## PARTS OF THE EXERCISE
1. Which framework does the MapReader text-spotting guide below recommend for most use cases?
2. Write the next part of the MapReader text-spotting guide below, picking up right after its final sentence.

## DOCUMENT
Spot text

MapReader implements three new frameworks for spotting text on maps:

DPTextDETRRunner - This is used to detect text on maps using DPTextDETR and outputs bounding boxes and scores.
DeepSoloRunner - This is used to detect and recognize text on maps using DeepSolo and outputs bounding boxes, text and scores.
MapTextPipeline - This is used to detect and recognize text on maps using MapTextPipeline and outputs bounding boxes, text and scores.

We recommend using the MapTextPipeline for most use cases as it has been used to train a model on a sample of David Rumsey maps and so should work best for map text spotting.

Install dependencies

To run text spotting with MapReader, you will need to install the required dependencies. These are listed below:

Note

We have our own forks of the DPTextDETRRunner, DeepSolo and MapTextPipeline repos to enable them to work on CPU. Please use our forks but remember to cite the original authors in your work!

Detectron2

Detectron2 is a popular object detection library built by Facebook AI Research. The main repo is available here.

To install, run the following commands in your terminal:

git clone https://github.com/facebookresearch/detectron2.git
cd detectron2
pip install .

Detectron2 issues for windows users

If you are on a windows machine and are having trouble installing Detectron2, you can try the following: - Install Visual Studio Build Tools. - Follow instructions here to install the required packages. (The format might be different in newer versions of Visual Studio Build Tools, so you might need to look up the specific package names.)

## SUPPLIED INFORMATION
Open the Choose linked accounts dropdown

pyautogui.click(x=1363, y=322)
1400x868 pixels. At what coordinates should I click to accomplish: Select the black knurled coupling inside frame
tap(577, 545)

## FINAL RESULTS
1. MapTextPipeline.

2.
Once this is done, retry installing Detectron2.

You should then pick one of the following to install:

Note

Since the DPText-DETR, DeepSolo and MapTextPipeline frameworks are built on top of AdelaiDet, you won’t be able to install them at the same. To get around this, you can set up three different conda environments, one for each framework. This will allow you to switch between them as needed.

DPTextDETR

Our fork for DPText-DETR is available here.

To install, run the following commands in your terminal:

git clone https://github.com/rwood-97/DPText-DETR.git
cd DPText-DETR
pip install .

DeepSolo

Our fork for DeepSolo is available here

To install, run the following commands in your terminal:

git clone https://github.com/rwood-97/DeepSolo.git
cd DeepSolo
pip install .

MapTextPipeline

Our fork for MapTextPipeline is available here

To install, run the following commands in your terminal:

git clone https://github.com/rwood-97/MapTextPipeline.git
cd MapTextPipeline
pip install .

Advice for patch size

When running the text spotting models, we recommend using a patch size of 1024x1024 pixels. This is the size used as input to the models, and so should give the best results.

You may also want to create some overlap between your patches as this should minimise cut off text at the edges of patches. MapReader has an algorithm to deduplicate overlapping bounding boxes so this creating an overlap will enable the fullest text to be detected. You will need to experiment with the amount of overlap to find the best results for your maps.

Note

Greater overlaps will create more patches and result in greater computational costs when running.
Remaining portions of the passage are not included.